The prognostic utility of the number of nodes and size has previously been described in the post-surgical setting. In patients with resected tonsil cancer, Chin et al. reported that 48% had two to five nodes involved, while 10% of the patients had greater than five nodes involved. No association was identified between recurrence risk and the number of nodes [14]. In our series, 10 (27%) patients had three or more nodes involved at diagnosis. However, quantitative lymph node status was performed radiographically in our series. It is likely that the radiographic number of nodes represents a higher burden of disease as compared to the dissected cohort of Chin et al., as pathologic upstaging is common [31]. Both Chin et al. and Rackley et al. did not identify an association between size (>3 cm) and risk of contralateral recurrence in the postoperative setting [14,29]. Despite these findings, a recent international practice pattern survey revealed that radiation oncologists were more likely to recommend bilateral neck radiation in the setting of multiple involved lymph nodes as compared to surgical oncologists (55% vs. 23%, p < 0.001) [32], which is likely due to the limited available literature. To that end, our study is the first to further quantify radiographic N2b status by both maximal tumor diameter (3.6 cm, IQR: 2.9-4.1 cm) and volumetrically (16 cc, IQR: 10.9-21.8) in the radiographic setting. However, as no patients recurred in our cohort, it was not possible to perform further survival analysis to identify potential risk factors for contralateral neck recurrence. Overall, our low rates of contralateral recurrence even in N2b patients are consistent with the existing literature except for a few series that report moderate rates of contralateral neck failure. Further detailed reporting of nodal level, nodal size, and nodal volume may allow clinicians to further risk-stratify treatment and expand de-escalated unilateral neck irradiation to patients with multi-nodal or multi-level disease.

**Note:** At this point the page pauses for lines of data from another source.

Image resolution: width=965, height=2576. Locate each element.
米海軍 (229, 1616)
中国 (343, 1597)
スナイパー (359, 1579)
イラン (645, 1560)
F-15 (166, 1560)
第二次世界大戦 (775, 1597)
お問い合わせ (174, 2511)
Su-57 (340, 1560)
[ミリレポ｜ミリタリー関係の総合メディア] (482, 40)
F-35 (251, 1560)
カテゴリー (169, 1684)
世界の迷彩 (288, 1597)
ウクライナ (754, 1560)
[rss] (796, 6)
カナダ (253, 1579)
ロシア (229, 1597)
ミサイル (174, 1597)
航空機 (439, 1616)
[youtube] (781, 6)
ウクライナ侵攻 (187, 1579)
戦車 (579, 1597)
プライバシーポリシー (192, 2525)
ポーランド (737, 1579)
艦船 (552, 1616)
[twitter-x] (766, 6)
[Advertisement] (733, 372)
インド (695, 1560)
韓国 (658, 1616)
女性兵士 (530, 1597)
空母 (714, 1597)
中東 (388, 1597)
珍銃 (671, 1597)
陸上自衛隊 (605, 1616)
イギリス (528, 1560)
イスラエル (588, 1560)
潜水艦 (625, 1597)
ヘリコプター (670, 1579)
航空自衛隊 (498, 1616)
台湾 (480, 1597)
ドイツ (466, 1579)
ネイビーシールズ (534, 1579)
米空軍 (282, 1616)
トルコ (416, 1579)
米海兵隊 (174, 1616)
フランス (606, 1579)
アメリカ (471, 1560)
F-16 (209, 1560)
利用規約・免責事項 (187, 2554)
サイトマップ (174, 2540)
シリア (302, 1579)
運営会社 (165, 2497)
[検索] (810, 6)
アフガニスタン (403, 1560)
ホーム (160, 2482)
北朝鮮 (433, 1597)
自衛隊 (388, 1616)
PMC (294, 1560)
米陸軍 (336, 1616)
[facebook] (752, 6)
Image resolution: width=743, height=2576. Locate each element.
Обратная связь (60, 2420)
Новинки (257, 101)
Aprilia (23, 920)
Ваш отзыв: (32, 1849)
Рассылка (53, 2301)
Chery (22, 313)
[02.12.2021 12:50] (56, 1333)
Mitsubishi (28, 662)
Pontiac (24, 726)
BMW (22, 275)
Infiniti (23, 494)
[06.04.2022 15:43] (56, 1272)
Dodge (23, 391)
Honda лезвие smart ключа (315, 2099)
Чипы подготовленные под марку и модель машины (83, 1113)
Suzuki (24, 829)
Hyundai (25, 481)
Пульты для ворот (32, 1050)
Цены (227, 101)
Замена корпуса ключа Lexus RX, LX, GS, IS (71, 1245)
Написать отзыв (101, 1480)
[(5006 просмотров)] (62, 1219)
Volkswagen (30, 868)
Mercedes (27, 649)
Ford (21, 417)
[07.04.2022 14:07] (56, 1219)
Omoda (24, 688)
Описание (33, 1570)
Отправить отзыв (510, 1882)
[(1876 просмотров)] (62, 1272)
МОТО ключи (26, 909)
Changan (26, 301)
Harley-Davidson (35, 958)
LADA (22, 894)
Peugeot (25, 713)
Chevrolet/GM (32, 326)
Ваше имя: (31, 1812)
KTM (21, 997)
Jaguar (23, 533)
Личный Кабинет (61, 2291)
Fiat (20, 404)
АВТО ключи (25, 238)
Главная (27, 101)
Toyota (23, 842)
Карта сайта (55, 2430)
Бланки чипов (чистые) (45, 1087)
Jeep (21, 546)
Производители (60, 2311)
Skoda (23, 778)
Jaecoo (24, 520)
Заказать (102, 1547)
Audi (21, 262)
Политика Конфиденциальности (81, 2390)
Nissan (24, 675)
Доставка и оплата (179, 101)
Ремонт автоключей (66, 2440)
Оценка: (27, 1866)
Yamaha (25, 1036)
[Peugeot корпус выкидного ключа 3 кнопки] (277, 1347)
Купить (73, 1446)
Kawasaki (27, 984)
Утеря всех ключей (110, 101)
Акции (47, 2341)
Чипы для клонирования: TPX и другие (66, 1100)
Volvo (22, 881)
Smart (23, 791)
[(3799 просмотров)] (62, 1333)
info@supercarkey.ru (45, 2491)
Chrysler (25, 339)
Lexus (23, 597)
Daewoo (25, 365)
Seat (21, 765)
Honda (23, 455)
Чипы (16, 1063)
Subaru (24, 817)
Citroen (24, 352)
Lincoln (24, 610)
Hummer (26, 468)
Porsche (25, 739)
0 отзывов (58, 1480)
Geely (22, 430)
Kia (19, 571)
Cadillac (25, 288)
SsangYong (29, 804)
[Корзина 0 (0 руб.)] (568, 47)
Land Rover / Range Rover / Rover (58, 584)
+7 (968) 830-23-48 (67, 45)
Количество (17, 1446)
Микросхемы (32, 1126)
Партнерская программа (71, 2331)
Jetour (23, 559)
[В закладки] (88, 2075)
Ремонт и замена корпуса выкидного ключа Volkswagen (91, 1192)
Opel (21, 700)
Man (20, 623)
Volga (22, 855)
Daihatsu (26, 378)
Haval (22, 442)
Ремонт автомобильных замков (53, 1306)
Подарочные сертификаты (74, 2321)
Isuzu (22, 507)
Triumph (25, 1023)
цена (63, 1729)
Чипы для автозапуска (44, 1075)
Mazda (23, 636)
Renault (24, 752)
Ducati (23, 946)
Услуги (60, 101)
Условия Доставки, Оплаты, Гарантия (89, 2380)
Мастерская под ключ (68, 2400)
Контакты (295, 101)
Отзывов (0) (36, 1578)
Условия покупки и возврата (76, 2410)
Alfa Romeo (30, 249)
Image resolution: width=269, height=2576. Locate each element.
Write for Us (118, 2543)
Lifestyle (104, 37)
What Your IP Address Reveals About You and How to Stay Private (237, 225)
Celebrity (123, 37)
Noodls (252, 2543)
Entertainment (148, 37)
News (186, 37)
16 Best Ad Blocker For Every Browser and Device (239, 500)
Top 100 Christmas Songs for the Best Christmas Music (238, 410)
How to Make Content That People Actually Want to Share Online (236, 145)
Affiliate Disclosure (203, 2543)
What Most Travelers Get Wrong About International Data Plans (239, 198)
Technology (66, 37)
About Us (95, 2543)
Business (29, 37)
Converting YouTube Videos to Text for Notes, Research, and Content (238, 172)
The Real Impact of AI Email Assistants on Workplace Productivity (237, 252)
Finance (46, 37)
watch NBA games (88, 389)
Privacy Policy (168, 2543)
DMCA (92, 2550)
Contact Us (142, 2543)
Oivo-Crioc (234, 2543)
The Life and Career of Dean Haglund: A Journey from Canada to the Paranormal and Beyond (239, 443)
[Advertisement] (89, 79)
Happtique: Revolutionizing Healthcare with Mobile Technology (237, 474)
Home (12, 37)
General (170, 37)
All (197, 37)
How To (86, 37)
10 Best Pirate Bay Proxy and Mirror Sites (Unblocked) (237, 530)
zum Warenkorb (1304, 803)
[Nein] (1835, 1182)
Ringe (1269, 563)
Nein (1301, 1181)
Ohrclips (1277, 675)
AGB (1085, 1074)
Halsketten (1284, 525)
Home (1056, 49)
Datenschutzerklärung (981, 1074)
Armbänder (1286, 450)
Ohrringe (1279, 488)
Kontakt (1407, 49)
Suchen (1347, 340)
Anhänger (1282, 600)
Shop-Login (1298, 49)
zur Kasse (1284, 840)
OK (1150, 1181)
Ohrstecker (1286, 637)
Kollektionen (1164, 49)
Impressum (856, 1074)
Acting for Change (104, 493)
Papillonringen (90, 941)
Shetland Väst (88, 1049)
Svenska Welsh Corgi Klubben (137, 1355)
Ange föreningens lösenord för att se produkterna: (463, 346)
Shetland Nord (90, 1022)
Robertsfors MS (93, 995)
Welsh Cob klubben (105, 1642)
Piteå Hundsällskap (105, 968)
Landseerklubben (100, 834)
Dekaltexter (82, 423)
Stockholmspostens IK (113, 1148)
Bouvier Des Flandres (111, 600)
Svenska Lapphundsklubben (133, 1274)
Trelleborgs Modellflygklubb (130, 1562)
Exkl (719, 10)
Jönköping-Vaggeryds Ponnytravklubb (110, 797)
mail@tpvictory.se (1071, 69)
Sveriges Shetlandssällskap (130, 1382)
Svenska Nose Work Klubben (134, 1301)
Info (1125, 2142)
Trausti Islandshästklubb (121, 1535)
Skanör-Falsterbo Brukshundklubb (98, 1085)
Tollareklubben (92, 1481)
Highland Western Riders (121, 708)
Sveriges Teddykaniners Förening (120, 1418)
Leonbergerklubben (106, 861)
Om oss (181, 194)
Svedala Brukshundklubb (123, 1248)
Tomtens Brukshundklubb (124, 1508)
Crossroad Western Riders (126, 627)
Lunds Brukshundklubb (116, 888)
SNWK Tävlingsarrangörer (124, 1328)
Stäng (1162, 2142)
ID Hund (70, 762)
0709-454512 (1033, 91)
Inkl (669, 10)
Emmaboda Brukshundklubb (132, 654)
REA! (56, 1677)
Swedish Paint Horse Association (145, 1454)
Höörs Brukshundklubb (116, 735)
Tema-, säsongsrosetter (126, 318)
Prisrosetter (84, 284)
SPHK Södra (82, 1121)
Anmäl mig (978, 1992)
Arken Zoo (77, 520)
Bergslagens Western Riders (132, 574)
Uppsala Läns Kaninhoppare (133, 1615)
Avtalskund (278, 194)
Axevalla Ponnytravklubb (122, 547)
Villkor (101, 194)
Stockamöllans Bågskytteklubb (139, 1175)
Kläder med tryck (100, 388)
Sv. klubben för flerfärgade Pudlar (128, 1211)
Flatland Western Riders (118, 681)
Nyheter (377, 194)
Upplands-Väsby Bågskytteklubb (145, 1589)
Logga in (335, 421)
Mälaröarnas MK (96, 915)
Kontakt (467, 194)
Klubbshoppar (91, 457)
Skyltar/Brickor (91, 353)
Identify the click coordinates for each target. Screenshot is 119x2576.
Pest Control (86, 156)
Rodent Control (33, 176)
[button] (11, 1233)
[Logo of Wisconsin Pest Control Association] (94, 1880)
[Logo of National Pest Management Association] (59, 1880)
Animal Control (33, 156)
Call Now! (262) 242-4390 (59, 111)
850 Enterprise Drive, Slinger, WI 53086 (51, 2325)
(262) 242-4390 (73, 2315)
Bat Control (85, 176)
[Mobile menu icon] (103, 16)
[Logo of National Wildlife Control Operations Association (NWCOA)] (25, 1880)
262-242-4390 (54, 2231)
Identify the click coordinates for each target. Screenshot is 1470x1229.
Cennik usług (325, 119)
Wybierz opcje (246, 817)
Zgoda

Aside from the retrospective nature of our study, we were principally limited by a small dataset. Univariate and multivariate analyses were not performed given a lack of recurrences in our cohort. However, our study is one of the few IMRT-exclusive cohorts and the only study to describe nodal level, number, and volume. Our cohort had very limited numbers of patients with (1) lymph node > 6 cm, (2) extranodal extension, and (3) retropharyngeal nodal involvement, which are cases in which ipsilateral radiation is controversial [8]. Thus, our results cannot support ipsilateral neck radiation for these select cases. As our cohort was primarily composed of HPV+ disease, extrapolation to HPV- should be used with caution, although evidence suggests no difference in patterns of failure [2]. Given institutional variations, it is possible that patients in our cohort may be considered to have a lower burden of N2b disease or have had more aggressive upfront staging, which may have led to stage migration. Similarly, the large use of IC (67%), concomitant TFHX (83%), and the use of a response-adapted volume de-escalation (RAVD) paradigm on these contemporary trial parameters [5,10,11,33,34] may limit the generalizability of these findings. However, an induction chemotherapy-based de-escalation approach may be of increasing interest in patients with high-burden diseases, given the concern for high failure rates in this setting in de-escalation setting, as recently published by Ma et al. [35]. Despite these limitations, this is the first study to report nodal volume, level, and number to further characterize the nodal burden of patients with N2b disease. Future directions include continued prospective study of treatment volume de-escalation as well as further study of novel imaging techniques such as single photon emission computed tomography (SPECT)/CT to guide targeted elective nodal irradiation [36,37].

Conclusions

Overall, these results suggest that patients with well-lateralized tonsil carcinoma and ipsilateral nodal disease may be eligible for ipsilateral radiation regardless of nodal burden. This is the first report demonstrating that nodal volume, level, and number do not seem to have a significant impact on these outcomes. Future studies should provide further detailed information on nodal information beyond the stage to further define the upper limits of de-escalation.